Obiettivo del compito:
Prosegui il testo su economia e misericordia partendo dall'ultima frase riportata.

- Economia e misericordia: i due termini alla luce della parola di Dio
L’economia è una dimensione importante della vita: lo riconosce lo stesso Gesù quando nel Vangelo afferma che il Regno dei cieli è simile ad un tesoro nascosto…ad un mercante che va in cerca di perle preziose…è simile ad una rete gettata nel mare; quando dice che per costruire una casa è necessario sedersi e fare bene i calcoli e preventivare le spese; quando elogia il buon amministratore; quando raccomanda di mettere a profitto i talenti.
La misericordia nella Bibbia è una parola che coniuga insieme due atteggiamenti: la compassione e la fedeltà. La compassione è quell’atteggiamento di trasporto emotivo, di protezione che un padre o una madre avvertono verso un figlio; esprime, quindi, il legame viscerale nei confronti di una persona che ci sta particolarmente a cuore. La fedeltà implica un legame stabile e solido, che non viene meno neppure quando l’altra persona tradisce o non merita di essere amata. Una fedeltà di questo tipo appartiene solo a Dio, che in Cristo viene donata anche all’uomo, il quale, seppur fraglie e debole diventa “essere misericordioso”.
- Rapporto economia-misericordia
Il 2 marzo scorso a Trieste, nella cattedrale di san Giusto, il prof. Zamagni, ordinario di Economia Politica all’Alma Mater di Bologna, ha tenuto una conferenza che aveva come tema: “Misericordia ed Economia: due mondi separati. La proposta cristiana”. In quella sede il professor Zamagni dichiarò che: “E’ possibile coniugare i due aspetti. Il cristiano deve potere credere ad una tale declinazione perché in caso contrario si troverebbe al cospetto di un dilemma etico”.
Ma come si coniugano in pratica questi due mondi separati? Così rispondeva il prof. Zamagni “Mirando intanto ad una nozione di giustizia finalizzato al bene, evitando la trappola del facile giustizialismo e stabilendo all’interno della sfera economica e imprenditoriale forme di relazioni interpersonali, in modo più attivo ed umano”.

Dati forniti:
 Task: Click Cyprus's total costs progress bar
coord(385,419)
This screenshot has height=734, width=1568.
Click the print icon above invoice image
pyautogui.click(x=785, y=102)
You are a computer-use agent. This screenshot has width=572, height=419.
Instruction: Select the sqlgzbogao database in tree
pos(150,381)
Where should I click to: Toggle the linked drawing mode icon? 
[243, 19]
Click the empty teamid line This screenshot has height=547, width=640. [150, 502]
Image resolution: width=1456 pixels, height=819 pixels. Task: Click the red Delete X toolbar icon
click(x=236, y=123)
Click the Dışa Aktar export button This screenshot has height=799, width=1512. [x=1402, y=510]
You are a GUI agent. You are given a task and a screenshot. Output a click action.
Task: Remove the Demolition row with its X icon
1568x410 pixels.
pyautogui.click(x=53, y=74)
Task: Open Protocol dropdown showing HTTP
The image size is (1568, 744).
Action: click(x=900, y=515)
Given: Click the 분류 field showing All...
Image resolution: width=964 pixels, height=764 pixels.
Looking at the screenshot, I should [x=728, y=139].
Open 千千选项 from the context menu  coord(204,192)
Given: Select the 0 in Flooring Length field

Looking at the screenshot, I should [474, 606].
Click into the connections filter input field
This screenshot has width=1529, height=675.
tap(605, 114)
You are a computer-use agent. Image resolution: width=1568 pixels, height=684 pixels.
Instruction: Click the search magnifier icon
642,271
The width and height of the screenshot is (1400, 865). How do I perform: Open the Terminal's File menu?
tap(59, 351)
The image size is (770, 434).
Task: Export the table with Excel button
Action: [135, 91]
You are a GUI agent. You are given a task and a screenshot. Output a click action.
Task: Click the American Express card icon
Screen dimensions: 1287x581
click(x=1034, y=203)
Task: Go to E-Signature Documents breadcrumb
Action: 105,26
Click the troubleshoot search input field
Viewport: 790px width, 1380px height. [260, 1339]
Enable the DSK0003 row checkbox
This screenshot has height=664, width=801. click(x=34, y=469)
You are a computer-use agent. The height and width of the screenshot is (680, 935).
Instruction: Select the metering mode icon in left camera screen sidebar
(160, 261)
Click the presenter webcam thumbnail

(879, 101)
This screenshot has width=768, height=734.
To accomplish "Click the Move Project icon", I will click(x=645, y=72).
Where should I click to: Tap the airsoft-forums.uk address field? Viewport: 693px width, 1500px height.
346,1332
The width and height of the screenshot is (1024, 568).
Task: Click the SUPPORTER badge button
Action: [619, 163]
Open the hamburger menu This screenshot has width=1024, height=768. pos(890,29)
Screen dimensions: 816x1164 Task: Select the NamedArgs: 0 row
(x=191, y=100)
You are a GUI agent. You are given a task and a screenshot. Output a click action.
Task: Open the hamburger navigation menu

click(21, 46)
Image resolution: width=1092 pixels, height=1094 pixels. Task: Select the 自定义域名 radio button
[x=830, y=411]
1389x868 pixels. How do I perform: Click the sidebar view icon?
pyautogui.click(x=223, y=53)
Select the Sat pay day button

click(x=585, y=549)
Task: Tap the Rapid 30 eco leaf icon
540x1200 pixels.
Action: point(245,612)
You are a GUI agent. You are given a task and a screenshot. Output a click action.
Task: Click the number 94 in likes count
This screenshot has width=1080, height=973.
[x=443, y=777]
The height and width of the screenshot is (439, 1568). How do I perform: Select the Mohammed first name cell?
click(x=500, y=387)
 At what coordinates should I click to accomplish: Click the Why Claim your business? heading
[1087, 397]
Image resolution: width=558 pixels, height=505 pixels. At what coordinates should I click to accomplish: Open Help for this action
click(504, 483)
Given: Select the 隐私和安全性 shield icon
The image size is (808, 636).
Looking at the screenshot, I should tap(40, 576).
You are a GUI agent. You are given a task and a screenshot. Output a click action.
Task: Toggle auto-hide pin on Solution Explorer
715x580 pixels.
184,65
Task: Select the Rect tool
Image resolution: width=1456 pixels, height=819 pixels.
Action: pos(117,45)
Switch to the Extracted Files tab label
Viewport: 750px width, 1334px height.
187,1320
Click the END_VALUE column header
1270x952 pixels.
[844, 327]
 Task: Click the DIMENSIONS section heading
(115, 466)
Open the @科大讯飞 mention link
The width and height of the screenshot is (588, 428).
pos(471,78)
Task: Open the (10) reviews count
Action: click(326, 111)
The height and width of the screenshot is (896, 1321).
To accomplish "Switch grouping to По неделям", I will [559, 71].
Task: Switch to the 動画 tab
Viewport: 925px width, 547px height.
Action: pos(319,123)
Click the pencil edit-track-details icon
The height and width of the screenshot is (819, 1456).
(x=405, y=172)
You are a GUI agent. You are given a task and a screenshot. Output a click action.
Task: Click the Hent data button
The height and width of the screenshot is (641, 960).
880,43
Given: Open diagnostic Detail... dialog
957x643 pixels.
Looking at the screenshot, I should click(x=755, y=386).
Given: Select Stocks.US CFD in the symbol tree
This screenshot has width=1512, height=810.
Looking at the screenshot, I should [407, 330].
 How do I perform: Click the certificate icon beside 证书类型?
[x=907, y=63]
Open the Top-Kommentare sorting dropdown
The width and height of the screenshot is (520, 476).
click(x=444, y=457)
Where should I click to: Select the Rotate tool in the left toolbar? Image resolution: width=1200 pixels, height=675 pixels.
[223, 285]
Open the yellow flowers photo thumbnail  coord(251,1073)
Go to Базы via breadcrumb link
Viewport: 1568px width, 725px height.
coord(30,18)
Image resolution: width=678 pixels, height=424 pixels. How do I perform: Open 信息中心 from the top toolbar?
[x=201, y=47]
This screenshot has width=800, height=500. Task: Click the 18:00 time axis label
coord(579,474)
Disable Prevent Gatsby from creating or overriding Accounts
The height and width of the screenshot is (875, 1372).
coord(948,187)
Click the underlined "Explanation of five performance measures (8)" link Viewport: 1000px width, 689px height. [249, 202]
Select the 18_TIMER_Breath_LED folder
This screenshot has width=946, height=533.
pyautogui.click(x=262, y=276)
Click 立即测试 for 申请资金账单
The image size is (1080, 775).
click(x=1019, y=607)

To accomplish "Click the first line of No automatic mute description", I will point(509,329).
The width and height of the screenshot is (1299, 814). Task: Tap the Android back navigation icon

Il risultato:
E’ onestà riconoscere che ci sono visioni di vita e quindi scelte operative che non solo impediscono, ma addirittura si oppongono a stabilire “all’interno della sfera economica e imprenditoriale forme di relazioni interpersonali, in modo attivo ed umano”. E questo accade quando qualcuno, ad esempio, imbroglia, ruba, è infedele al suo servizio e alle promesse fatte, vive nell’indifferenza, ignora il bene comune, indulge alla corruzione, concepisce l’impresa ed il lavoro finalizzati esclusivamente al profitto, non rispetta la creazione…
Per ragioni di tempo, mi soffermerò su tre temi che ritengo di particolare attualità ed urgenza: la corruzione, il lavoro, il rispetto della creazione.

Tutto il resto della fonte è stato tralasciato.